Önce okura
anımsatmak isterim, bu yazının dünkü “Bu Söz Bir Evrensel Değerdir–2” ile birlikte
bir anlamı var.. Bu yazıda ütopik kalacağım, ama düşlerdir bazen bizleri
besleyen veya oralarda bir çıkış yolu sunan..
Görünüşe bakın:
Paramparça, neredeyse bütün unsurları birbiriyle savaşan bir Orta Doğu! Ana
nedeni çok.. Bölge üzerinde “dışarının” hegemenyası.. Siyasal İslamın çeşitli
unsurlarının iktidar mücadelesi.. Laikliğin, dolayısıyla demokrasi ve
özgürlüklerin yerleşememesi.. Doğal bir sonuç olarak diktatörlükler, etnik ve
mezhepsel çatışmalar.. Petrolünü refahı, demokrasi, halkın mutluluğu için
kullanamamış yönetimler. Tabii, bu yazının konusu da olan Kürt meselesi!.. Bu
sorunların hepsini az veya daha çok Türkiye de yaşıyor..
#####
Alıştırmalar>
**1.** Orta Doğu konulu metne göre şu soruları yanıtlayınız:
(a) Yazar, bu yazının hangi yazıyla birlikte bir anlam taşıdığını belirtmektedir?
(b) Yazar, bu yazıda nasıl kalacağını söylemektedir?
(c) Yazının konusu olarak hangi mesele gösterilmektedir?
**2.** Orta Doğu konulu metindeki "Görünüşe bakın" sözleriyle başlayan paragrafı, ana bilgilerini koruyarak madde listesi biçiminde yeniden yazınız.
**3.** Orta Doğu konulu metni, son cümlesinden itibaren sürdürünüz.
Bu bölümdeki veriler farklı bir kaynaktan alınmıştır.

Veriler>
#####
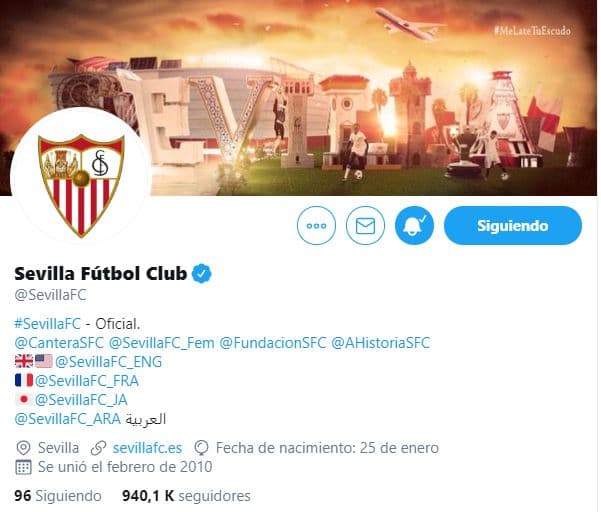The image size is (601, 512).
Task: Go to the @AHistoriaSFC account
Action: (381, 343)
#####
Çözümlü Sorular>
**1.**
(a) Dünkü "Bu Söz Bir Evrensel Değerdir–2" yazısıyla.
(b) Ütopik kalacağını söylemektedir.
(c) Kürt meselesi.

**2.**
Orta Doğu paramparçadır ve neredeyse bütün unsurları birbiriyle savaşmaktadır. Başlıca nedenler:
- Bölge üzerinde dış güçlerin egemenliği
- Siyasal İslam'ın çeşitli unsurları arasındaki iktidar mücadelesi
- Laikliğin, dolayısıyla demokrasi ve özgürlüklerin yerleşememesi
- Bunun doğal sonucu olarak diktatörlükler ile etnik ve mezhepsel çatışmalar
- Petrolünü refah, demokrasi ve halkın mutluluğu için kullanamamış yönetimler
- Kürt meselesi

Türkiye de bu sorunların hepsini az ya da çok yaşamaktadır.

**3.**
Buraya kadar
“reel durum”.. Peki bir ütopya çıkar mı bu “reel” durumdan?
***
Orta Doğu, “Kürt meselesi” çözülürse durulur mu?
Hepten değil, çünkü İslami ve mezhebi iktidar savaşları da var.. Bu savaşların
önemli bir kısmı da parçalanmışlıktan ileri geliyorsa...
Birleşmek,
sorunları çözer mi? Emperyalist müdahale bir şekilde dışlanırsa, Orta Doğu
kendi yazgısını ele alırsa? Büyük birliktelikler kurulursa?
Belirli ilkeler
çerçevesinde, örneğin Türkiye- İran-
Irak ve Suriye, Kürtlerin
dağıldığı dört ülke, özgürlüklerini ve bağımsızlıklarını koruyarak bir çatıda
birleşebilirler mi? Savaş değil barış, ulusal çıkarların belirli ilkelere tabi
olduğu bir birlik için.. Böyle bir birlik altında Kürtlere de ciddi bir özerk
alanda büyüme ve gelişme koşulları yaratarak... Epey bir zamandır Kürt uluslaşması gerçeğini yaşıyor Orta
Doğu! Büyük devletlerin eli ayağı Orta Doğu’nun, bölge ülkelerinin içinde
olduğu sürece, onyıllar sürecek, ağırlaşacak, sadece emperyalistlerin
yararlanacağı bir süreç yaşayacağız..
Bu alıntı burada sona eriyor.